> **WHAT IS REQUIRED**
The answer must be an exact transcription of all the records below.

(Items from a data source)
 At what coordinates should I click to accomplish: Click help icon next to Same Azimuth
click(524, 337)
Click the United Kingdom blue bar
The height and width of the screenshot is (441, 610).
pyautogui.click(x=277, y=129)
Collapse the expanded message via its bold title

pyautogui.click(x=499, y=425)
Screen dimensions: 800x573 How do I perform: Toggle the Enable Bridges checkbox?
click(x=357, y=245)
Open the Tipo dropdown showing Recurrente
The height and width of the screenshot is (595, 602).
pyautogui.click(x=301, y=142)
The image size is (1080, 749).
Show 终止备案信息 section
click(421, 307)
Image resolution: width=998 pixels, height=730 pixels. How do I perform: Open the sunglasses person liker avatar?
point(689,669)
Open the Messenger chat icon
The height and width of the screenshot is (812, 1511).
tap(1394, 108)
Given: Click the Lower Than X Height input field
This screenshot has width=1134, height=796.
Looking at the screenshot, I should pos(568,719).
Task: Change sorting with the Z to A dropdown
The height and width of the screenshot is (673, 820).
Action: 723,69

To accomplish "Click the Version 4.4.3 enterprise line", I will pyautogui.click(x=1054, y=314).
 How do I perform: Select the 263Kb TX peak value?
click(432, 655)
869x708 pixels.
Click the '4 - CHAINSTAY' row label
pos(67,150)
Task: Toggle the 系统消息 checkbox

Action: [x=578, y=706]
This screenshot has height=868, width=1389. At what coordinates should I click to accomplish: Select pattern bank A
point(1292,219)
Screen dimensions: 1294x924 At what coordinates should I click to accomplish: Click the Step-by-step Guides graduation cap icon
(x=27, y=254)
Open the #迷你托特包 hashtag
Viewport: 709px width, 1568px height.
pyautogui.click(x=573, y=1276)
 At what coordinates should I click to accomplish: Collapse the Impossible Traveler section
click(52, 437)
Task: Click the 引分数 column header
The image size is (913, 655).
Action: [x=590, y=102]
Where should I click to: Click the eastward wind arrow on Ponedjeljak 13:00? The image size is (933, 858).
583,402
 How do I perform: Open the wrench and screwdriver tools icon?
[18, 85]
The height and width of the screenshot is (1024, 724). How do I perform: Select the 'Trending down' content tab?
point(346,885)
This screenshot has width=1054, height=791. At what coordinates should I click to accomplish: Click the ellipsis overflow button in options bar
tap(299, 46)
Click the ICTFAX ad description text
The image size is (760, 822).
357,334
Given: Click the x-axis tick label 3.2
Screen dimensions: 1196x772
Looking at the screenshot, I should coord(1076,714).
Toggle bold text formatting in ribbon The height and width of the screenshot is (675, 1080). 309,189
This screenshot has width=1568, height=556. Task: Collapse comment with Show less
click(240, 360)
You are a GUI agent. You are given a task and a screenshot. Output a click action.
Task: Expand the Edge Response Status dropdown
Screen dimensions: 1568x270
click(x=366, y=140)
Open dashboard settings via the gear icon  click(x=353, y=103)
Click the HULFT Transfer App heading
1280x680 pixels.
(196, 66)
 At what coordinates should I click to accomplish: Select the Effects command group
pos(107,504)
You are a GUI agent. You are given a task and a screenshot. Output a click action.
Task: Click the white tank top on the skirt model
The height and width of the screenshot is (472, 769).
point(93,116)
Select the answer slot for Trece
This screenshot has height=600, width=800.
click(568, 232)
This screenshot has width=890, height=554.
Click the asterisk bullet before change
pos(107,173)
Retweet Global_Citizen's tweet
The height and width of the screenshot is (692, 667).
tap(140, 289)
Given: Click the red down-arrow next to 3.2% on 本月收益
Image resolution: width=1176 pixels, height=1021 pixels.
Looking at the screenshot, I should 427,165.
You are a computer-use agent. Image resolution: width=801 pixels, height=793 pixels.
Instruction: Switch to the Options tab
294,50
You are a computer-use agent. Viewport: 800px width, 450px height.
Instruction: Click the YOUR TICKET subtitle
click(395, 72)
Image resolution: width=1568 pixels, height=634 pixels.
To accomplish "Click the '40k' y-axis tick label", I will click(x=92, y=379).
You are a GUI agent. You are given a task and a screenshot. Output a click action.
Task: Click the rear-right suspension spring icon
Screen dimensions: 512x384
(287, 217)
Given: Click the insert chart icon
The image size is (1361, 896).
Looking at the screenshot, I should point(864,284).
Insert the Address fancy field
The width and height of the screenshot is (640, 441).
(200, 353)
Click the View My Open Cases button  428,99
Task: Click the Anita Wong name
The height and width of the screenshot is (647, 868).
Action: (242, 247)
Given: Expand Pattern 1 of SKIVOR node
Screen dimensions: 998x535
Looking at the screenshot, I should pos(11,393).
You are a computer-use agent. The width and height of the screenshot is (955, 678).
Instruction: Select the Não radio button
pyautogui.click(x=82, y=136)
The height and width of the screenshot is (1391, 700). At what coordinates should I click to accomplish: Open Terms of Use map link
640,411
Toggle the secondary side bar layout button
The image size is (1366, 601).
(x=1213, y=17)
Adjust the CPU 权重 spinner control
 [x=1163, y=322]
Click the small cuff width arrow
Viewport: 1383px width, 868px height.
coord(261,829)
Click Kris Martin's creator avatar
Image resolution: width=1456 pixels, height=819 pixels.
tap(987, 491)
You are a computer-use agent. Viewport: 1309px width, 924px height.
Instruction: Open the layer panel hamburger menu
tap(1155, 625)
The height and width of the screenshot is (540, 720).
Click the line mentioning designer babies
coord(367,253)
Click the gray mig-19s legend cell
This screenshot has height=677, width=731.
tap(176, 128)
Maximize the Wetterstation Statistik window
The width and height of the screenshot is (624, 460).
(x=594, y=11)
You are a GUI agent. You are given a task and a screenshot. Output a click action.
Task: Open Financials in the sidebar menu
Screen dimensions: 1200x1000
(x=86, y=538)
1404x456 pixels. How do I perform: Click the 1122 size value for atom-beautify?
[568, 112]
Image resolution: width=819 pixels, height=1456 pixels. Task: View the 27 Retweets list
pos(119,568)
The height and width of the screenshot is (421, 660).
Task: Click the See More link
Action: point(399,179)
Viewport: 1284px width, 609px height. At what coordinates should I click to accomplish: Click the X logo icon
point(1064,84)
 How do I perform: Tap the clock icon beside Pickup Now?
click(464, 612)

> **RESULT BELOW**
 At what coordinates should I click to accomplish: Click help icon next to Same Azimuth
click(524, 337)
Click the United Kingdom blue bar
The height and width of the screenshot is (441, 610).
pyautogui.click(x=277, y=129)
Collapse the expanded message via its bold title

pyautogui.click(x=499, y=425)
Screen dimensions: 800x573 How do I perform: Toggle the Enable Bridges checkbox?
click(x=357, y=245)
Open the Tipo dropdown showing Recurrente
The height and width of the screenshot is (595, 602).
pyautogui.click(x=301, y=142)
The image size is (1080, 749).
Show 终止备案信息 section
click(421, 307)
Image resolution: width=998 pixels, height=730 pixels. How do I perform: Open the sunglasses person liker avatar?
point(689,669)
Open the Messenger chat icon
The height and width of the screenshot is (812, 1511).
tap(1394, 108)
Given: Click the Lower Than X Height input field
This screenshot has width=1134, height=796.
Looking at the screenshot, I should pos(568,719).
Task: Change sorting with the Z to A dropdown
The height and width of the screenshot is (673, 820).
Action: 723,69

To accomplish "Click the Version 4.4.3 enterprise line", I will pyautogui.click(x=1054, y=314).
 How do I perform: Select the 263Kb TX peak value?
click(432, 655)
869x708 pixels.
Click the '4 - CHAINSTAY' row label
pos(67,150)
Task: Toggle the 系统消息 checkbox

Action: [x=578, y=706]
This screenshot has height=868, width=1389. At what coordinates should I click to accomplish: Select pattern bank A
point(1292,219)
Screen dimensions: 1294x924 At what coordinates should I click to accomplish: Click the Step-by-step Guides graduation cap icon
(x=27, y=254)
Open the #迷你托特包 hashtag
Viewport: 709px width, 1568px height.
pyautogui.click(x=573, y=1276)
 At what coordinates should I click to accomplish: Collapse the Impossible Traveler section
click(52, 437)
Task: Click the 引分数 column header
The image size is (913, 655).
Action: [x=590, y=102]
Where should I click to: Click the eastward wind arrow on Ponedjeljak 13:00? The image size is (933, 858).
583,402
 How do I perform: Open the wrench and screwdriver tools icon?
[18, 85]
The height and width of the screenshot is (1024, 724). How do I perform: Select the 'Trending down' content tab?
point(346,885)
This screenshot has width=1054, height=791. At what coordinates should I click to accomplish: Click the ellipsis overflow button in options bar
tap(299, 46)
Click the ICTFAX ad description text
The image size is (760, 822).
357,334
Given: Click the x-axis tick label 3.2
Screen dimensions: 1196x772
Looking at the screenshot, I should coord(1076,714).
Toggle bold text formatting in ribbon The height and width of the screenshot is (675, 1080). 309,189
This screenshot has width=1568, height=556. Task: Collapse comment with Show less
click(240, 360)
You are a GUI agent. You are given a task and a screenshot. Output a click action.
Task: Expand the Edge Response Status dropdown
Screen dimensions: 1568x270
click(x=366, y=140)
Open dashboard settings via the gear icon  click(x=353, y=103)
Click the HULFT Transfer App heading
1280x680 pixels.
(196, 66)
 At what coordinates should I click to accomplish: Select the Effects command group
pos(107,504)
You are a GUI agent. You are given a task and a screenshot. Output a click action.
Task: Click the white tank top on the skirt model
The height and width of the screenshot is (472, 769).
point(93,116)
Select the answer slot for Trece
This screenshot has height=600, width=800.
click(568, 232)
This screenshot has width=890, height=554.
Click the asterisk bullet before change
pos(107,173)
Retweet Global_Citizen's tweet
The height and width of the screenshot is (692, 667).
tap(140, 289)
Given: Click the red down-arrow next to 3.2% on 本月收益
Image resolution: width=1176 pixels, height=1021 pixels.
Looking at the screenshot, I should 427,165.
You are a computer-use agent. Image resolution: width=801 pixels, height=793 pixels.
Instruction: Switch to the Options tab
294,50
You are a computer-use agent. Viewport: 800px width, 450px height.
Instruction: Click the YOUR TICKET subtitle
click(395, 72)
Image resolution: width=1568 pixels, height=634 pixels.
To accomplish "Click the '40k' y-axis tick label", I will click(x=92, y=379).
You are a GUI agent. You are given a task and a screenshot. Output a click action.
Task: Click the rear-right suspension spring icon
Screen dimensions: 512x384
(287, 217)
Given: Click the insert chart icon
The image size is (1361, 896).
Looking at the screenshot, I should point(864,284).
Insert the Address fancy field
The width and height of the screenshot is (640, 441).
(200, 353)
Click the View My Open Cases button  428,99
Task: Click the Anita Wong name
The height and width of the screenshot is (647, 868).
Action: (242, 247)
Given: Expand Pattern 1 of SKIVOR node
Screen dimensions: 998x535
Looking at the screenshot, I should pos(11,393).
You are a computer-use agent. The width and height of the screenshot is (955, 678).
Instruction: Select the Não radio button
pyautogui.click(x=82, y=136)
The height and width of the screenshot is (1391, 700). At what coordinates should I click to accomplish: Open Terms of Use map link
640,411
Toggle the secondary side bar layout button
The image size is (1366, 601).
(x=1213, y=17)
Adjust the CPU 权重 spinner control
 [x=1163, y=322]
Click the small cuff width arrow
Viewport: 1383px width, 868px height.
coord(261,829)
Click Kris Martin's creator avatar
Image resolution: width=1456 pixels, height=819 pixels.
tap(987, 491)
You are a computer-use agent. Viewport: 1309px width, 924px height.
Instruction: Open the layer panel hamburger menu
tap(1155, 625)
The height and width of the screenshot is (540, 720).
Click the line mentioning designer babies
coord(367,253)
Click the gray mig-19s legend cell
This screenshot has height=677, width=731.
tap(176, 128)
Maximize the Wetterstation Statistik window
The width and height of the screenshot is (624, 460).
(x=594, y=11)
You are a GUI agent. You are given a task and a screenshot. Output a click action.
Task: Open Financials in the sidebar menu
Screen dimensions: 1200x1000
(x=86, y=538)
1404x456 pixels. How do I perform: Click the 1122 size value for atom-beautify?
[568, 112]
Image resolution: width=819 pixels, height=1456 pixels. Task: View the 27 Retweets list
pos(119,568)
The height and width of the screenshot is (421, 660).
Task: Click the See More link
Action: point(399,179)
Viewport: 1284px width, 609px height. At what coordinates should I click to accomplish: Click the X logo icon
point(1064,84)
 How do I perform: Tap the clock icon beside Pickup Now?
click(464, 612)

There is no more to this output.